CHURCHILL TO LORD CECIL
PLANNING THE FUTURE COURSE OF ENGLAND’S AFRICAN COLONIES
“[YOU] WOULD BE THE BEST PERSON TO FILL THE GOVERNORSHIP OF BRITISH EAST AFRICA…A VAST NATIVE POPULATION, OF A CONSIDERABLE ASIATIC INFUSION, & OF A SMALL, BUT ALREADY POWERFUL COLONY OF SETTLERS…[WITH] GREAT POSSIBILITIES.”
CHURCHILL, WINSTON, S. (1874-1965). Prime Minister. Significant Autograph Letter Signed “Winston S. Churchill”, as President of the Board of Trade. 3 ½ fully written, octavo pages on blindstamped “Colonial Office” seal embossed stationery, February 28, 1908. Marked ‘Secret’ in Churchill’s hand at top. To Lord Robert Cecil, inquiring of him privately if he is interested in the Governorship of British East Africa, now Kenya. Though Churchill did not have the authority to appoint Cecil to this position, he wished to inquire of the measure of interest before he submitted his advice to the Secretary of State. Churchill writes:
“I have for a long time been wondering who would be the best person to fill the Governorship of British East Africa. The post is one of unusual difficulties & opportunities. The problems of a vast Native population, of a considerable Asiatic infusion, & of a small, but already powerful colony of settlers, are combined with the whole process of economic development in a country of great possibilities. I do not know anyone who has ever seemed to me more capable of dealing with their various issues than you. I mentioned your name to Lord Elgin the other day in this sense; and he showed himself not at all unprepared to consider the suggestion. Before I precede any further I should like to know privately & for my personal information only, what you think of the plan. I have no authority to make you any offer and the decision of the appointment is wholly outside my hands. But it would be a guide to me in any opinion I express to the Secretary of State, if you would write to me and let me know your personal wishes. I hasten to add that the appointment is not now vacant and I so not know when it will become so. It is therefore only a very speculative inquiry that I venture to make of you. Believe me. Yours sincerely, Winston S. Churchill.”
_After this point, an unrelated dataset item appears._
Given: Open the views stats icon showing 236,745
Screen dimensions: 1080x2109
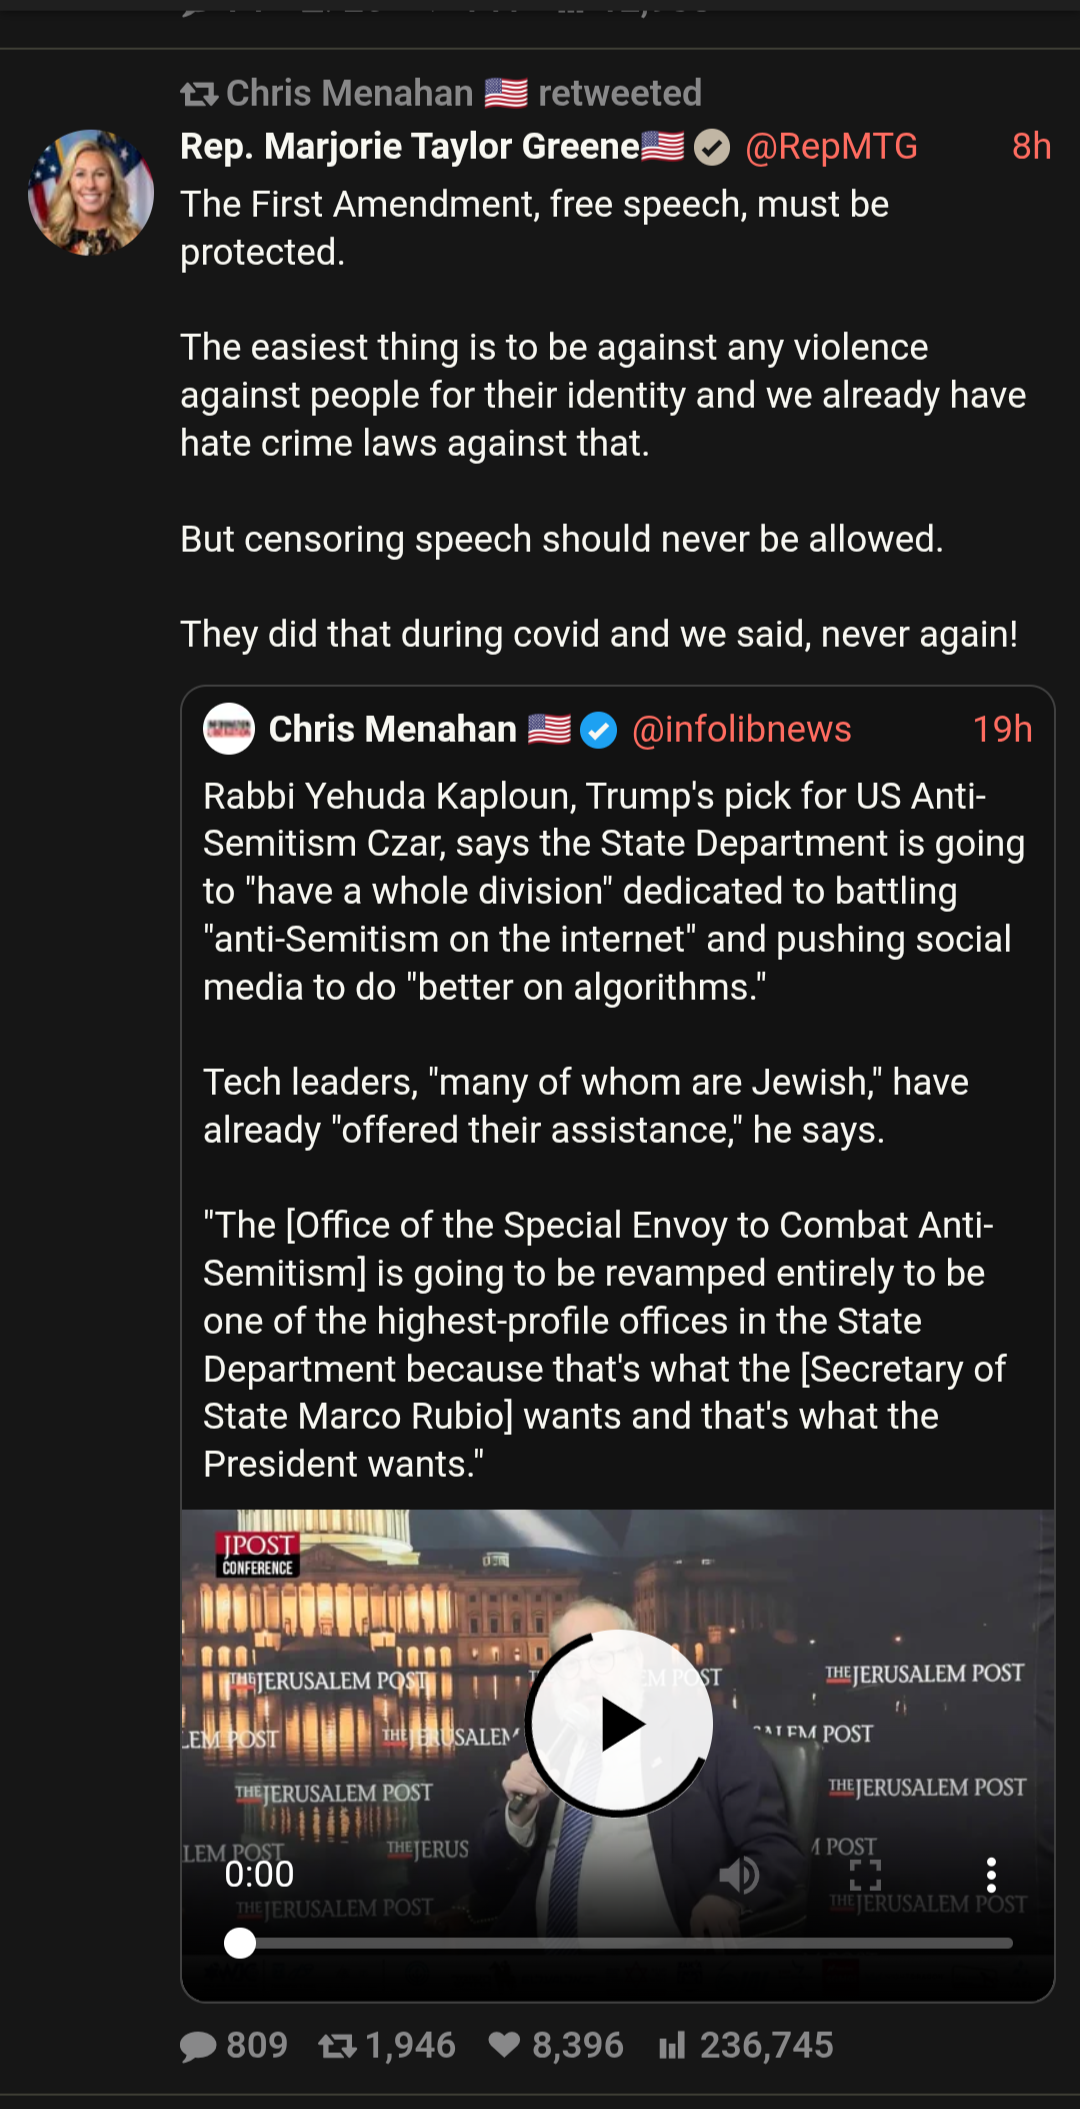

The letter penned just four days after Churchill left the office of Under-Secretary of State at the Colonial Office, having been appointed President of the Board of Trade [equivalent to U.S. Secretary of Commerce.] Churchill’s desire to place Cecil in the Governorship was not to be. The appointment went to Sir Édouard Percy Cranwill Girouard. Lord Cecil, later Lord Cecil of Chelwood and one of the architects of the League of Nations, was at this time serving as a Conservative Member of Parliament. Cecil, decades later, was later awarded the Nobel Peace Prize. The Imperial British East Africa Company was chartered in 1888 to administer Kenya and in 1895 the British government formally took over the territory, which was renamed the British East Africa Protectorate. By 1908 the British government had brought the southern half of present-day Kenya under its control. Letters from this period in Churchill’s life and especially those dealing with African policy, rarely appear or are available for acquisition.